2k Views Asked by At

I have a very large (millions of lines) application which was developed using MBCS (codepage 1252) and assumes all strings are char* and each character is only one byte. We are now expanding our language set and need to move to Unicode. Since UTF-8 works in 1-byte increments, it seems that this would be a good fit. Per the usual, we would like to make this change with the minimal amount of code change. We would not like to change everything to wchar or _TCHAR and have to modify the way every source file is encoded if we can help it.

The only way these foreign characters would be used is if the user entered them in a field, such as name. Strings containing these characters are then saved to files as needed and are not manipulated. The files are read later and the contents displayed. Assuming that no characters outside of cp1252 (ie chinese characters, etc) are used in the source code, do we need to make any changes to the majority of the source code, or can we leave it as char* and just let the possibly multi-byte characters pass through the system until they reach the UI where they are displayed?

The application is developed on Visual Studio 2015 using MFC.

2

There are 2 best solutions below

0
On

Oracle provides a very detailed page talking about the topic. (search: CP1252 on the page, all 'Character Sets' are listed at the bottom.)

MBCS stands for : Multi Byte Character Sets.

cp-1252 is not MBCS :
cp-1252 encompasses the ASCII char-set (128 symbols), extended with 128 more symbols : 256 symbols, encoded on 1 byte per symbol.

As MBCS can hold 1 or 2 bytes per symbol, it includes cp-1252 (256 1-byte symbols), but it holds many more symbols than cp-1252.
See Microsoft, about Unicode and MBCS.

If you have python installed, inside the file your_path_to\Python27\Lib\encodings\cp1252.py you can see it clearly : from 0x00 to 0xFF : one single byte per symbol (2 * 4 bits), 256 symbols.

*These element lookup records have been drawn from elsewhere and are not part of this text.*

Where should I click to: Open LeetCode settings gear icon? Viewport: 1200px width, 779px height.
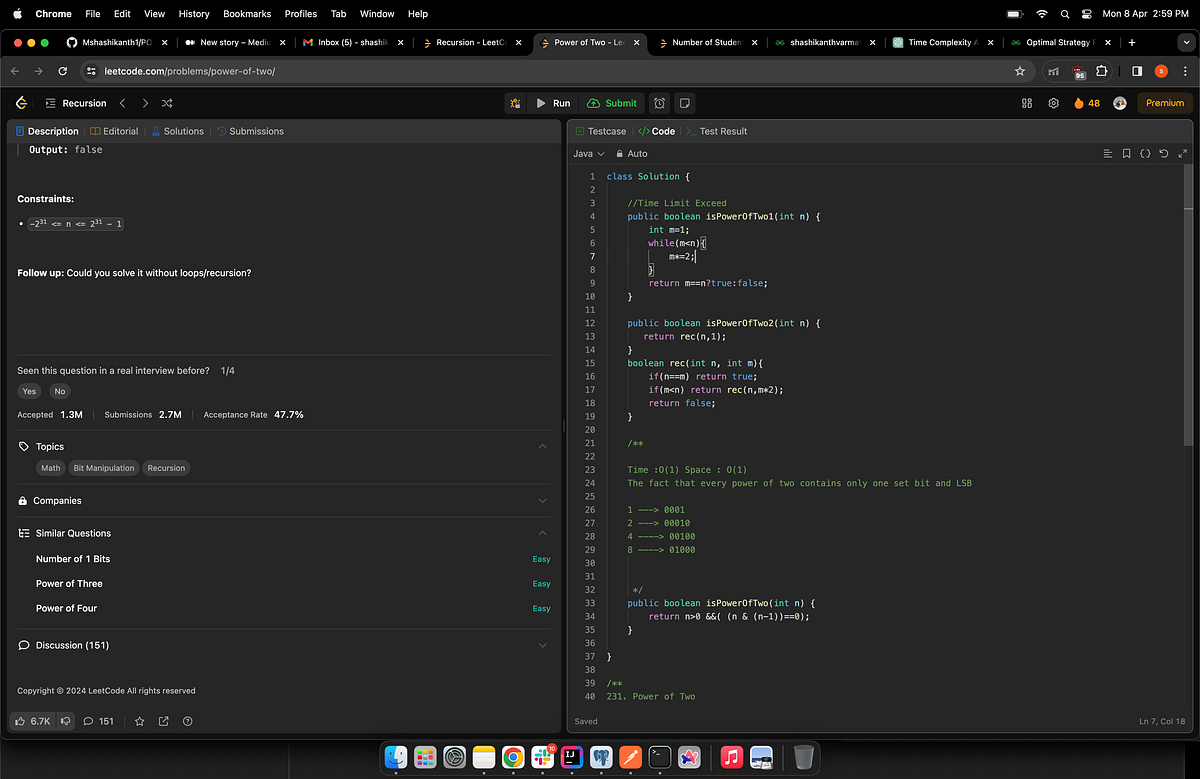[x=1053, y=103]
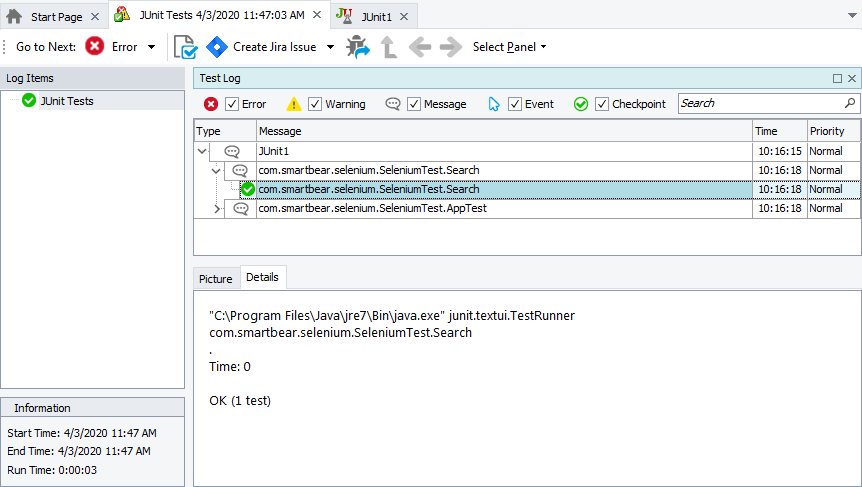Click the Search input field
862x487 pixels.
[x=760, y=103]
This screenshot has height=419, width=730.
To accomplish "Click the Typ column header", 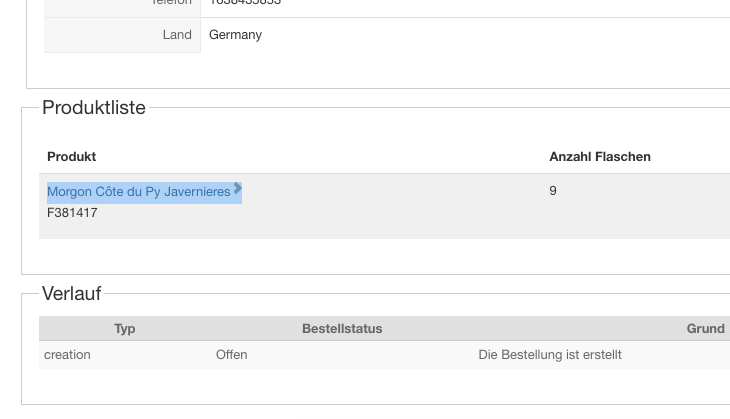I will (x=125, y=328).
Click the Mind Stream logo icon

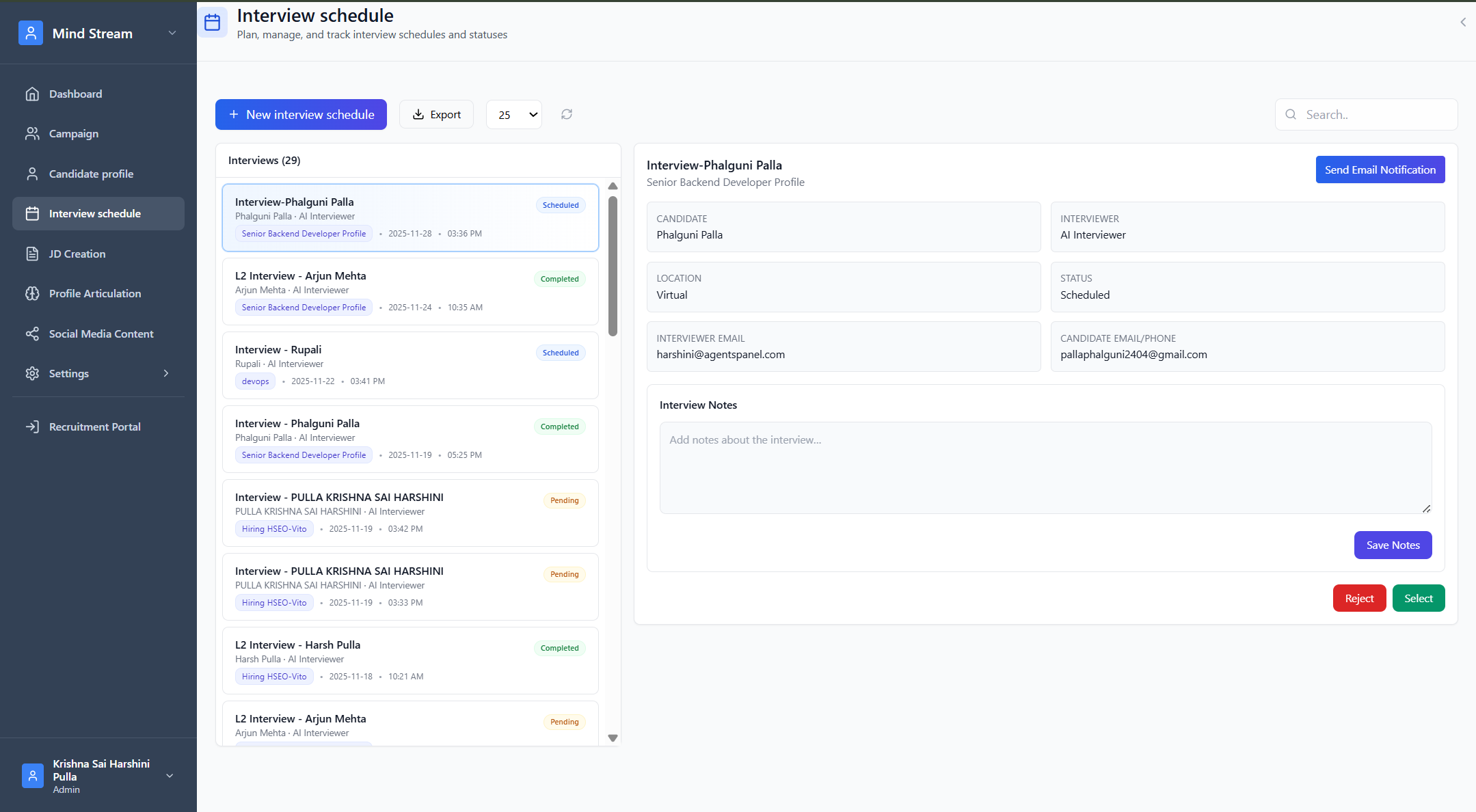(x=31, y=33)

About internationalization, Microsoft helps ?

0
On

UTF-8 is a good choice to use to encode your data going forward. Support for it on Windows is getting better, but you still would want to convert your UTF-8 strings to and from strings of wchar_t (that is, UTF-16 on Windows) in order to use them with the Windows API. (There’s limited support in Windows for reading and writing UTF-8 with the console using CP 65001, but your app is probably not console-mode.) You can do this with <codecvt> (std::codecvt_utf8 or std::codecvt_utf8_utf16), widen() and narrow() in Boost, mbstowcs() in C, or various other libraries such as ICU or QT.

UTF-8 support on Windows seems to be improving. There is even a ".utf8" or ".utf-8" locale in the latest Windows 10SR4. You still probably won’t be able to use a UTF-8 locale in your apps for a long time, if they have to run on older versions.

You’ll also need to be able to convert your legacy data to UTF-8, but the same libraries can handle that as well. For example, you can get a codecvt facet from a std::locale object initialized to the code page the data was saved in. Or just use a lookup table.

There’s not much reason to save your data in anything but UTF-8. UTF-16 takes up more space, it isn’t even a fixed-width encoding, has trouble with endianness, and isn’t as widely-used elsewhere.